Die medizinische Wissenschaft als solche ist nicht an moralische Maßstäbe gebunden. Was vom sittlichen Standpunkt aus recht ist, muß der erwachsene Patient (oder bei unmündigen Kindern der Familienvorstand) entscheiden. Und solche Entscheidungen sollten von Achtung vor den überlegenen Gesetzen Jehovas und von Liebe zu ihm diktiert sein (Psalm 119:97).
Da die Bibel klar und deutlich sagt: „Die Ehemänner [sind] verpflichtet, ihre Frauen zu lieben wie ihre eigenen Leiber“, sollte sich der Mann, selbst wenn er die Krankheit seiner Frau nicht ganz versteht, dafür interessieren und sich darum kümmern, zu welchen Ärzten oder Heilpraktikern sie geht und was für eine Behandlung ihr verschrieben wird. Er sollte diese Pflicht niemals versäumen — vielleicht weil er meint, ihre Erfüllung würde ihn als Mann in Verlegenheit bringen — und die Entscheidungen seiner Frau und dem Arzt (gewöhnlich ebenfalls ein Mann) überlassen. Da er durch die Ehe „e i n Fleisch“ mit ihr ist, sollte er sich intensiv und liebevoll um sie kümmern (Epheser 5:28, 31).
In erster Linie ist es die Pflicht des einzelnen Patienten oder des Familienvorstandes, medizinische Fragen zu entscheiden. Natürlich kann man bei Verwandten oder hilfsbereiten Ärzten und Chirurgen Rat einholen, wenn eine schwierige Entscheidung getroffen werden muß. Vor allem aber handelt man dann weise, wenn man berücksichtigt, was in den Augen Jehovas moralisch annehmbar ist. Was er fordert, ist für alle, Arzt und Patient, bindend.

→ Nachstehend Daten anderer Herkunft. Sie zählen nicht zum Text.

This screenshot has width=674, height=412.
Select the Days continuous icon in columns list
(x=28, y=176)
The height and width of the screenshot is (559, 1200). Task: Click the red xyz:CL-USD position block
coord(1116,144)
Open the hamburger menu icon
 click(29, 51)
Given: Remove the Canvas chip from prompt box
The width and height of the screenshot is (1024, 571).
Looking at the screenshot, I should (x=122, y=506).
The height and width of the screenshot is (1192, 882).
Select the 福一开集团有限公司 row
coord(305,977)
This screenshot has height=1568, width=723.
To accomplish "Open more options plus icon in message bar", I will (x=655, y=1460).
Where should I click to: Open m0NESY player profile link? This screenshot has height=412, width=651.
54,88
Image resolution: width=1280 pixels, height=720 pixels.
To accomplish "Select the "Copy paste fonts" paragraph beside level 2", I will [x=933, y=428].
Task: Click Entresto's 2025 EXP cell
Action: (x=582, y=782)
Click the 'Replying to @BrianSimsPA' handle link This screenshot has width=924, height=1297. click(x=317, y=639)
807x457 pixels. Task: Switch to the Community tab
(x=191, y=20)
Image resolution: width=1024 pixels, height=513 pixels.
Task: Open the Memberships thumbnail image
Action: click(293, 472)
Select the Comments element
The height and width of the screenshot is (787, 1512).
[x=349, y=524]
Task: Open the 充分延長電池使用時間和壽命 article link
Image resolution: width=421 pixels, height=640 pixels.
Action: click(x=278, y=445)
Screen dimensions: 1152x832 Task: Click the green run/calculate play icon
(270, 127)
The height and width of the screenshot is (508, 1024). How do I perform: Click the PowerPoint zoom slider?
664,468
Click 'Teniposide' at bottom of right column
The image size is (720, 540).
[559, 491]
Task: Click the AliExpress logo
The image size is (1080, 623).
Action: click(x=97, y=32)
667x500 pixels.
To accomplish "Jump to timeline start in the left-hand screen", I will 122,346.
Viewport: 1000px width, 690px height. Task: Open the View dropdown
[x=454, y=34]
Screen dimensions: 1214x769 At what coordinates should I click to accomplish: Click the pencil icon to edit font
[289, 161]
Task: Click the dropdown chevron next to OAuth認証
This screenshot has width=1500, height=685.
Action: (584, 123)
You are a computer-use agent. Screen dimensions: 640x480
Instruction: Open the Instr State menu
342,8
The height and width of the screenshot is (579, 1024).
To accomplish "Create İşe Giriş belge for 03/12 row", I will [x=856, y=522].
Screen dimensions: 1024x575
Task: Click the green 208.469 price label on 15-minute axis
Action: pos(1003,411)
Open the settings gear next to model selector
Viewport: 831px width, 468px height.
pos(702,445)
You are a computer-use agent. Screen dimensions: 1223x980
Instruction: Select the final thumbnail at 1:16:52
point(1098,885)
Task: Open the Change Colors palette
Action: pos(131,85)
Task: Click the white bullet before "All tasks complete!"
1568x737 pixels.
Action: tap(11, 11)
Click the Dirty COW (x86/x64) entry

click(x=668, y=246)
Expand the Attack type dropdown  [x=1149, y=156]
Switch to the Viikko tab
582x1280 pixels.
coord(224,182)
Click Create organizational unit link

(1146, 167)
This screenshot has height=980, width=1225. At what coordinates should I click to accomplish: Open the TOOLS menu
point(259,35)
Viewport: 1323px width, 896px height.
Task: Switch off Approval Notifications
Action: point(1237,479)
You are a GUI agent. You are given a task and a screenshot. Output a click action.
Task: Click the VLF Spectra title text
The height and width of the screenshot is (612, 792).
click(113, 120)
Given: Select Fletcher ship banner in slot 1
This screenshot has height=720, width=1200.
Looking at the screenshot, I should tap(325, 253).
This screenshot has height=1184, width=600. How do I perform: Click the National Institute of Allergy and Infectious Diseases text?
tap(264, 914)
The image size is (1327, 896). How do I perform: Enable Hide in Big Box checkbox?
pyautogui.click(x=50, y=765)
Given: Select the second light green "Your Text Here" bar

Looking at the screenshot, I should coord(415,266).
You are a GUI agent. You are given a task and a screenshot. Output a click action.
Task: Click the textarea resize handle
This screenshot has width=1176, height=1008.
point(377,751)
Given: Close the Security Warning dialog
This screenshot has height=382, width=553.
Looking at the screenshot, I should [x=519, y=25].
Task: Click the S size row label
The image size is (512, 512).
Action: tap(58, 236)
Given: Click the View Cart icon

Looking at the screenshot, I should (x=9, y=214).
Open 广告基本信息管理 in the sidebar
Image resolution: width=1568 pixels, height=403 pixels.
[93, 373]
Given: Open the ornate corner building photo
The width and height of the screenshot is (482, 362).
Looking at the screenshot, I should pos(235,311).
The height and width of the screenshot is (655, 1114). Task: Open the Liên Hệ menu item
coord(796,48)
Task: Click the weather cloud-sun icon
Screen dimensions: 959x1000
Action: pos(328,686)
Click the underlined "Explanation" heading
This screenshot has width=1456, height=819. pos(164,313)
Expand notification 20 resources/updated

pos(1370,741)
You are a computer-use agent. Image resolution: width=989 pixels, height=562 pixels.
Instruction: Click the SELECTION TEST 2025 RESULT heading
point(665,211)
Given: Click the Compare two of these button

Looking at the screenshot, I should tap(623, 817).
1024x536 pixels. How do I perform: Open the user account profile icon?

[Herausgestellter Text auf Seite 12]
„Der Mensch ist, was er ißt.“
[Herausgestellter Text auf Seite 13]
„Zwei von drei Patienten, die den praktischen Arzt aufsuchen, brauchten das nicht zu tun.“
[Herausgestellter Text auf Seite 14]
„Vieles deutet darauf hin, daß die Tage, in denen der Arzt wie ein Gott angesehen wurde, zu Ende gehen.“
[Kasten auf Seite 15]
WENN DU ...
● zuviel ißt,
● rauchst,
● viel Alkohol trinkst,
● anstrengende körperliche Betätigung meidest,
● regelmäßig Medikamente einnimmst,
DANN TREIBST DU RAUBBAU MIT DEINER GESUNDHEIT
SOLLTEST DU ...
● den Arzt aufsuchen oder dich selbst behandeln?
● Medikamente einnehmen oder deine Lebensweise ändern?
● dich operieren lassen oder es mit einer anderen Behandlungsmethode versuchen?
● tun, was das Gesetz zuläßt oder was Gott wohlgefällig ist?
WEM OBLIEGT DIE ENDGÜLTIGE ENTSCHEIDUNG?